El fin del desmayo
Emily recuperó su presencia de ánimo. Abrió la puerta para crear una corriente de aire en la habitación y pidió agua a gritos. Volvió junto a Mirabel y le aflojó la corbata. En ese momento llegó la señora Ellmother, justo a tiempo para evitar que la joven cometiera un error muy común en el tratamiento de las personas desmayadas, al levantarle la cabeza al clérigo. La corriente de aire y las salpicaduras de agua sobre el rostro pronto produjeron su acostumbrado efecto.
—Volverá en sí de inmediato —comentó la señora Ellmother—. Su tía a veces era dada a estos desvanecimientos, señorita, y algo sé de ellos. A pesar de esa barba tan grande, parece ser una criaturita debilucha. ¿Pasó algo que lo asustara?
¡Lejos estaba Emily de saber cuánto de verdad había en ese comentario casual!
—No hay nada que pueda haberla asustado —contestó—. Me temo que tiene algún problema de salud. Cuando hablábamos, palideció de repente y pensé que iba a ponerse enfermo. No le dio importancia y pareció recuperarse. Lamentablemente, yo estaba en lo cierto: era el aviso del desmayo; un minuto después cayó al suelo.
Un suspiro revoloteó sobre los labios de Mirabel. Abrió los ojos, le lanzó a la señora Ellmother una mirada de vago terror y volvió a cerrarlos. Emily le susurró a la sirvienta que se marchara de la habitación. La anciana sonrió mordaz al abrir la puerta, y después volvió la vista atrás con un súbito cambio de humor.

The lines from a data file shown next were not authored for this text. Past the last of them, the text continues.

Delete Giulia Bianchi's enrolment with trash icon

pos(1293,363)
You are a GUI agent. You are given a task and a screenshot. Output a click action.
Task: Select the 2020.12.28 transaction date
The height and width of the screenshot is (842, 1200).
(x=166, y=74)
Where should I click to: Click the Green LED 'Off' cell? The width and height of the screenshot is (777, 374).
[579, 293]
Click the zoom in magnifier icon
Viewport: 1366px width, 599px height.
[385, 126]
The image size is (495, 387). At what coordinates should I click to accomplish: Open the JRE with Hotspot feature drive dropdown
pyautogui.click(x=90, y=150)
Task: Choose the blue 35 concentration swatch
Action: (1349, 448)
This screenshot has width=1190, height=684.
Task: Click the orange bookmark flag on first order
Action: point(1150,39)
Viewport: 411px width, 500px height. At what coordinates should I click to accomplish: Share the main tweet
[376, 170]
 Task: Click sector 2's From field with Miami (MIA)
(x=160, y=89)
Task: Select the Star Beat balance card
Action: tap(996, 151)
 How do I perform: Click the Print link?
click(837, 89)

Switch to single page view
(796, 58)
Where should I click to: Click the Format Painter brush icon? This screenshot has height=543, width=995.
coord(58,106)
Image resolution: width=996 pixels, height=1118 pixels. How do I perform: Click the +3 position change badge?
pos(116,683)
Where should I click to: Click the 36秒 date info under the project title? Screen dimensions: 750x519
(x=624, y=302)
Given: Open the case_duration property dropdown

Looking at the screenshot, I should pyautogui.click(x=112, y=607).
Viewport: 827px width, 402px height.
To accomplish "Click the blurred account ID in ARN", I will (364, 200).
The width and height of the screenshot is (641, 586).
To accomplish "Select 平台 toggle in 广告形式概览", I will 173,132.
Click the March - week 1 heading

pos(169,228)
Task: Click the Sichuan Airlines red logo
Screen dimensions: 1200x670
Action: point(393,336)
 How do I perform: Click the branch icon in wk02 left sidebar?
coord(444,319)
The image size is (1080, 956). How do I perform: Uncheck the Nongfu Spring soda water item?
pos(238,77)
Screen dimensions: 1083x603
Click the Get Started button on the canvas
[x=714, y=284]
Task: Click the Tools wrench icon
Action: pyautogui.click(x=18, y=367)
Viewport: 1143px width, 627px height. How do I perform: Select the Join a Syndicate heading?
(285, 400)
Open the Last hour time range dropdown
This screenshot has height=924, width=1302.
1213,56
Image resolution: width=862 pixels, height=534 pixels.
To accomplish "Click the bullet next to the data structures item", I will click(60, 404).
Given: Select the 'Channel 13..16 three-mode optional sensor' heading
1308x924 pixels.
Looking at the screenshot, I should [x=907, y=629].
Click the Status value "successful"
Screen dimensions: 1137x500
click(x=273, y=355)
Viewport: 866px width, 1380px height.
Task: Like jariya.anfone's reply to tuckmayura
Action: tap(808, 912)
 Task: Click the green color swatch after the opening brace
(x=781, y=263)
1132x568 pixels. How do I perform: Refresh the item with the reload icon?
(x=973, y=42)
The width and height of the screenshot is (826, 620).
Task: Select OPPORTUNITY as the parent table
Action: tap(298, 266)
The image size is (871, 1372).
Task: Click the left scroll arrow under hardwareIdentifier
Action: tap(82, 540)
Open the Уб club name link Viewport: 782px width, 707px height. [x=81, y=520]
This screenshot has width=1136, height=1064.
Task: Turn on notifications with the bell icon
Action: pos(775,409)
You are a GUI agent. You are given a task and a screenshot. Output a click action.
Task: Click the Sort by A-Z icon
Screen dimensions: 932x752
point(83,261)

Ver a su buena amita inclinada sobre el débil clérigo la hizo pensar, por una extraña asociación de ideas, en Alban Morris.
—Ah —musitó para sí misma al salir—, ¡ese sí es un Hombre!
En el aparador había vino: el vino que en vano le ofreciera antes Emily a Mirabel. Esta vez, el clérigo lo bebió con avidez. Recorrió la habitación con la vista, como si quisiera asegurarse de que estaban solos.
—¿He perdido mucho en su estimación? —preguntó con una leve sonrisa—. Me temo que, después de esto, tendrá una pobre opinión de su nuevo aliado.
—Mi única opinión es que debe cuidar más de su salud —contestó Emily con un sincero interés en su restablecimiento—. Permítame dejarlo descansar en el sofá.
Mirabel se negó a permanecer en la casa. Le preguntó a Emily, con súbito nerviosismo, si era posible que su sirvienta le consiguiera un coche de alquiler. La joven se aventuró a dudar de que tuviera fuerzas suficientes para marcharse solo. El predicador reiteró, lastimosamente reiteró, su petición. Se llamó de inmediato a un coche que pasaba. Emily lo acompañó a la verja.
—Sé lo que debo hacer —dijo él con tono apresurado y aire ausente—. Un poco de reposo y un tónico me ayudarán —la húmeda frialdad de su piel cuando se estrecharon la mano le produjo a Emily un estremecimiento—. ¿No pensará mal de mí por esto? —preguntó él.
—¡Cómo puede imaginar semejante cosa! —respondió ella con calidez.
—¿Me recibirá si vengo mañana?
—Estaré ansiosa por verlo.
En esos términos se separaron. Emily regresó a la casa compadeciéndolo de todo corazón.